Amid environmental and economic uncertainty, two reading groups, Love and Anti-Love, merge syllabuses and members as they redefine what it means to participate—in community, in relationships, in humanity.
E is a member of two reading groups—Love, which has recently begun to meet solely in virtual spaces, and Anti-Love, which variously bills itself as "resistance, revolt, revolution," and which meets at a village cafe 150 miles from the city where E lives and where Love is centered. The syllabus for Love ranges from Aristotle to Badiou, and E is behind in her reading. She attempts to catch up while on a temporary break from one of her three jobs (the mentor who is training her as a mediator has vanished midcase with no explanation), and through her interactions with the group's listserv, she finds herself increasingly fixated on fellow Love member S, whom she has never met in person. Meanwhile, the weather has become unpredictable, a part of the cycle of news reports that “[appear] at the top right of the screen, a stack of small explosions, almost registering, then, compulsively, swiped away.” As E burrows into her reading and through her memories—of Pablo, the gadfly interpreter; Giorgos, a talkative Greek poet; a cherry-lipped bookstore clerk who's “an acquaintance from a time past, when drugs and love intersected in a clear and particular way,” and more—the general sense of apocalypse coalesces in the form of Tropical Storm Ezekiel, much bigger and farther west than meteorologists anticipated, which wreaks havoc in the village where Anti-Love meets. As the diverse characters of E’s life converge on the flooded region, the methodology of Love versus Anti-Love transcends its binary to become something at once more complex and more humanely simple. Theory-driven, opaque, and formally experimental, the book risks abstraction that can be alienating, allowing its characters to exposit their thoughts on their lives, surroundings, memories, and expectations rather than explore these ideas in-scene.

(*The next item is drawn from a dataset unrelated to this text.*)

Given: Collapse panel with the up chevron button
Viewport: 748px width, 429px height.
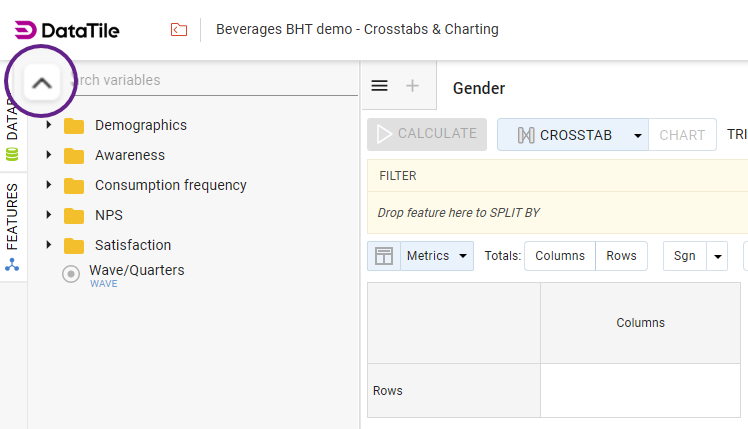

However, Moschovakis’ take on what it means to form community in opposition to the expectations of hierarchy, anticipated outcome, or even narrative that have been indoctrinated in readers feels timely, perhaps even prescient, in an era when the only thing that seems constant is the incontrovertible need for change.
Densely intellectual, the novel forces an alert reader to reconsider what it means to participate in the very act of reading.